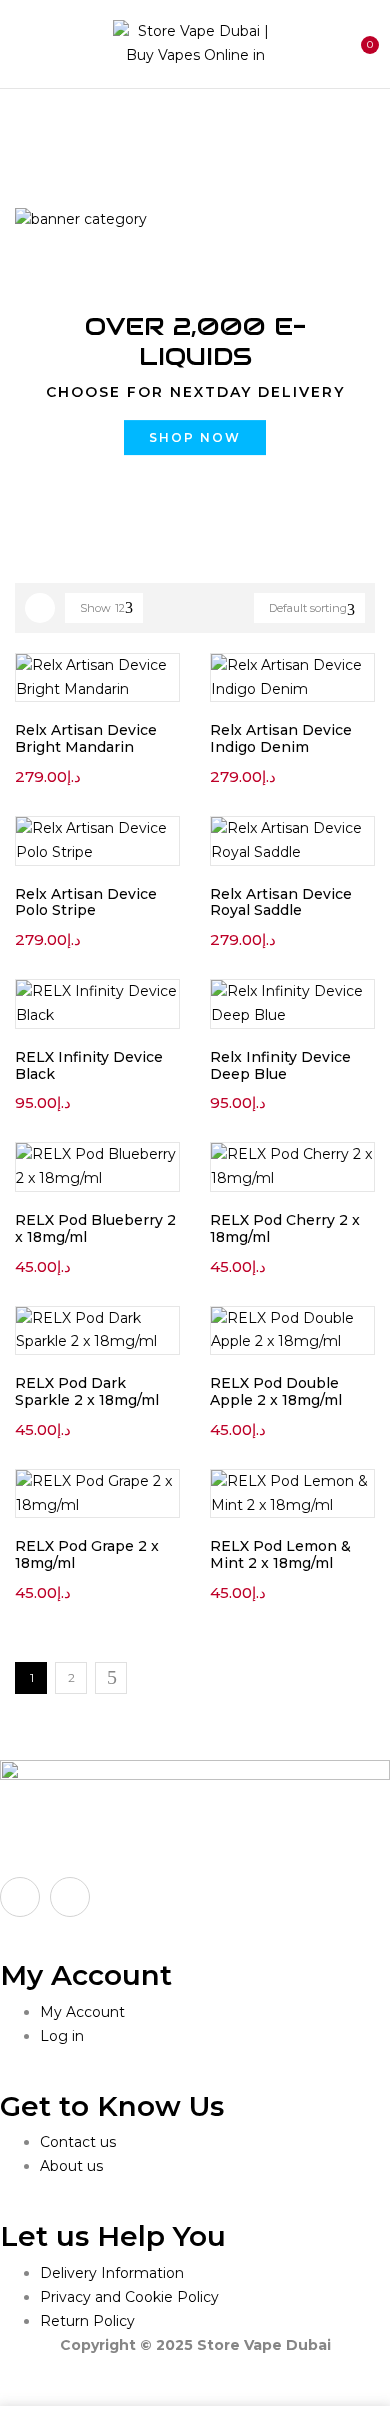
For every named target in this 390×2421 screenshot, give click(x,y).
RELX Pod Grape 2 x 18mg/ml (87, 1554)
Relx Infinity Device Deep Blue (280, 1065)
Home (37, 130)
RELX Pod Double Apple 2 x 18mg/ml (276, 1391)
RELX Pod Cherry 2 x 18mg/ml (285, 1228)
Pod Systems (133, 130)
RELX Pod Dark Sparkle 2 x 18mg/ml (87, 1391)
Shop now (195, 437)
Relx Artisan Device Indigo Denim (281, 738)
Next (111, 1678)
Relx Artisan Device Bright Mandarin (86, 738)
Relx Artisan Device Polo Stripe (86, 902)
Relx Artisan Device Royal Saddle (281, 902)
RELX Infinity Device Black (89, 1065)
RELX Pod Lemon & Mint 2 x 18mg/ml (280, 1554)
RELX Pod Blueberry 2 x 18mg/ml (95, 1228)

What the exercise asks
Omit the pictures, then output every record exactly as given.

Exercise answer
For every named target in this 390×2421 screenshot, give click(x,y).
RELX Pod Grape 2 x 18mg/ml (87, 1554)
Relx Infinity Device Deep Blue (280, 1065)
Home (37, 130)
RELX Pod Double Apple 2 x 18mg/ml (276, 1391)
RELX Pod Cherry 2 x 18mg/ml (285, 1228)
Pod Systems (133, 130)
RELX Pod Dark Sparkle 2 x 18mg/ml (87, 1391)
Shop now (195, 437)
Relx Artisan Device Indigo Denim (281, 738)
Next (111, 1678)
Relx Artisan Device Bright Mandarin (86, 738)
Relx Artisan Device Polo Stripe (86, 902)
Relx Artisan Device Royal Saddle (281, 902)
RELX Infinity Device Black (89, 1065)
RELX Pod Lemon & Mint 2 x 18mg/ml (280, 1554)
RELX Pod Blueberry 2 x 18mg/ml (95, 1228)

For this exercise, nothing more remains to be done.